• [YOUR TASK]:
Every line of the material is to be given again exactly.

THE DATA below:

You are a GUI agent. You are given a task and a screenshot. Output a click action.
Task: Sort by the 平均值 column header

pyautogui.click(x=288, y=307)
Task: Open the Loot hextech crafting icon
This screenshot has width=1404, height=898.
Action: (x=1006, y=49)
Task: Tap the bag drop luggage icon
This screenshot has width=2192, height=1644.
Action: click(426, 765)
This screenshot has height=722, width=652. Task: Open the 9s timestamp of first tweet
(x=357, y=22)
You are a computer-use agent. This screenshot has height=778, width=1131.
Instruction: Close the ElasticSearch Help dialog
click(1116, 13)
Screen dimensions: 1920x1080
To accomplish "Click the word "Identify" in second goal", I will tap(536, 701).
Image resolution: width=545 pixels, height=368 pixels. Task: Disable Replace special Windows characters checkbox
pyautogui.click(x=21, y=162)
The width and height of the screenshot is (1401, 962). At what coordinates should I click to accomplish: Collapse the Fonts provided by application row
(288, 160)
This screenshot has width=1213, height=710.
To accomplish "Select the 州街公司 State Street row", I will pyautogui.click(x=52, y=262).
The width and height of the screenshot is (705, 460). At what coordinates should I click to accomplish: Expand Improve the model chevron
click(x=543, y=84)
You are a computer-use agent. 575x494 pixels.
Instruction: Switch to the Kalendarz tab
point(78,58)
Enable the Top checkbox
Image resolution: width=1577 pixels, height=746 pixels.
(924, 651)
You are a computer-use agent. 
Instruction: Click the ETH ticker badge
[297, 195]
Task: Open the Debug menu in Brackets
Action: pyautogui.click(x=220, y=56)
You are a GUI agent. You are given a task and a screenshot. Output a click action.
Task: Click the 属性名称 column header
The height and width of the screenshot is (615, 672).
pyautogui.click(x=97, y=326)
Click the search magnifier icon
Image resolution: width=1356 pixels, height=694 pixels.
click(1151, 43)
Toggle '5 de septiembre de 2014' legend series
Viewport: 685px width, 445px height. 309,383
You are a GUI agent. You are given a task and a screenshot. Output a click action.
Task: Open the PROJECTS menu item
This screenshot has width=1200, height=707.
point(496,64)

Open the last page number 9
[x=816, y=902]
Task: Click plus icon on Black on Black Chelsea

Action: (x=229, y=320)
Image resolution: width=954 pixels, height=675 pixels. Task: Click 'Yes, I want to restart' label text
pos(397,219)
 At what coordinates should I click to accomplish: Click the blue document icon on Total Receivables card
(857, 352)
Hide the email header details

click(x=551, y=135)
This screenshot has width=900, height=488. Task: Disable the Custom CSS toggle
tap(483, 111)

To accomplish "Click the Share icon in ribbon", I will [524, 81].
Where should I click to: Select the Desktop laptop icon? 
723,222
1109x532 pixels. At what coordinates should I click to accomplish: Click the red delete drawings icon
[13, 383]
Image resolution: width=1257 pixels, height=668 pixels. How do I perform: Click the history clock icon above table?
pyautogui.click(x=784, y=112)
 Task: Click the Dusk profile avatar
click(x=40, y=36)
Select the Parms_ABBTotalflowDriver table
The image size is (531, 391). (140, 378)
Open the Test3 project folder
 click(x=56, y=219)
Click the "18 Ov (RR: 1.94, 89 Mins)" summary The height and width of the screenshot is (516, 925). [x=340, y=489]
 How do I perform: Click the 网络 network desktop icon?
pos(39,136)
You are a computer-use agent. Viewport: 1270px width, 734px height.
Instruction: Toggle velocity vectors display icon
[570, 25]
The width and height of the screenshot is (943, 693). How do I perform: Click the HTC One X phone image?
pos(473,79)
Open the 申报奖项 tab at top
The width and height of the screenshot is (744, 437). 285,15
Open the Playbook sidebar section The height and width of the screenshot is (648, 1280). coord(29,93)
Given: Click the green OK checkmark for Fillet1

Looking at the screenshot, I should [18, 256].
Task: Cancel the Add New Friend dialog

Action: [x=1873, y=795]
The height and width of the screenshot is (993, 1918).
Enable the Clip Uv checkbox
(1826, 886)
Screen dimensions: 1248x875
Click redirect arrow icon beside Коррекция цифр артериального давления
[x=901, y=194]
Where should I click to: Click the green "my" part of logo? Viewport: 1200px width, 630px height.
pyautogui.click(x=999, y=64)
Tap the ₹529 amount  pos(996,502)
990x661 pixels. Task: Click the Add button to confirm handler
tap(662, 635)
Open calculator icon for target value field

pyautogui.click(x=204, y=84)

End of THE DATA.

• [RESPONSE]:
You are a GUI agent. You are given a task and a screenshot. Output a click action.
Task: Sort by the 平均值 column header

pyautogui.click(x=288, y=307)
Task: Open the Loot hextech crafting icon
This screenshot has width=1404, height=898.
Action: (x=1006, y=49)
Task: Tap the bag drop luggage icon
This screenshot has width=2192, height=1644.
Action: click(426, 765)
This screenshot has height=722, width=652. Task: Open the 9s timestamp of first tweet
(x=357, y=22)
You are a computer-use agent. This screenshot has height=778, width=1131.
Instruction: Close the ElasticSearch Help dialog
click(1116, 13)
Screen dimensions: 1920x1080
To accomplish "Click the word "Identify" in second goal", I will tap(536, 701).
Image resolution: width=545 pixels, height=368 pixels. Task: Disable Replace special Windows characters checkbox
pyautogui.click(x=21, y=162)
The width and height of the screenshot is (1401, 962). At what coordinates should I click to accomplish: Collapse the Fonts provided by application row
(288, 160)
This screenshot has width=1213, height=710.
To accomplish "Select the 州街公司 State Street row", I will pyautogui.click(x=52, y=262).
The width and height of the screenshot is (705, 460). At what coordinates should I click to accomplish: Expand Improve the model chevron
click(x=543, y=84)
You are a computer-use agent. 575x494 pixels.
Instruction: Switch to the Kalendarz tab
point(78,58)
Enable the Top checkbox
Image resolution: width=1577 pixels, height=746 pixels.
(924, 651)
You are a computer-use agent. 
Instruction: Click the ETH ticker badge
[297, 195]
Task: Open the Debug menu in Brackets
Action: pyautogui.click(x=220, y=56)
You are a GUI agent. You are given a task and a screenshot. Output a click action.
Task: Click the 属性名称 column header
The height and width of the screenshot is (615, 672).
pyautogui.click(x=97, y=326)
Click the search magnifier icon
Image resolution: width=1356 pixels, height=694 pixels.
click(1151, 43)
Toggle '5 de septiembre de 2014' legend series
Viewport: 685px width, 445px height. 309,383
You are a GUI agent. You are given a task and a screenshot. Output a click action.
Task: Open the PROJECTS menu item
This screenshot has width=1200, height=707.
point(496,64)

Open the last page number 9
[x=816, y=902]
Task: Click plus icon on Black on Black Chelsea

Action: (x=229, y=320)
Image resolution: width=954 pixels, height=675 pixels. Task: Click 'Yes, I want to restart' label text
pos(397,219)
 At what coordinates should I click to accomplish: Click the blue document icon on Total Receivables card
(857, 352)
Hide the email header details

click(x=551, y=135)
This screenshot has width=900, height=488. Task: Disable the Custom CSS toggle
tap(483, 111)

To accomplish "Click the Share icon in ribbon", I will [524, 81].
Where should I click to: Select the Desktop laptop icon? 
723,222
1109x532 pixels. At what coordinates should I click to accomplish: Click the red delete drawings icon
[13, 383]
Image resolution: width=1257 pixels, height=668 pixels. How do I perform: Click the history clock icon above table?
pyautogui.click(x=784, y=112)
 Task: Click the Dusk profile avatar
click(x=40, y=36)
Select the Parms_ABBTotalflowDriver table
The image size is (531, 391). (140, 378)
Open the Test3 project folder
 click(x=56, y=219)
Click the "18 Ov (RR: 1.94, 89 Mins)" summary The height and width of the screenshot is (516, 925). [x=340, y=489]
 How do I perform: Click the 网络 network desktop icon?
pos(39,136)
You are a computer-use agent. Viewport: 1270px width, 734px height.
Instruction: Toggle velocity vectors display icon
[570, 25]
The width and height of the screenshot is (943, 693). How do I perform: Click the HTC One X phone image?
pos(473,79)
Open the 申报奖项 tab at top
The width and height of the screenshot is (744, 437). 285,15
Open the Playbook sidebar section The height and width of the screenshot is (648, 1280). coord(29,93)
Given: Click the green OK checkmark for Fillet1

Looking at the screenshot, I should [18, 256].
Task: Cancel the Add New Friend dialog

Action: [x=1873, y=795]
The height and width of the screenshot is (993, 1918).
Enable the Clip Uv checkbox
(1826, 886)
Screen dimensions: 1248x875
Click redirect arrow icon beside Коррекция цифр артериального давления
[x=901, y=194]
Where should I click to: Click the green "my" part of logo? Viewport: 1200px width, 630px height.
pyautogui.click(x=999, y=64)
Tap the ₹529 amount  pos(996,502)
990x661 pixels. Task: Click the Add button to confirm handler
tap(662, 635)
Open calculator icon for target value field

pyautogui.click(x=204, y=84)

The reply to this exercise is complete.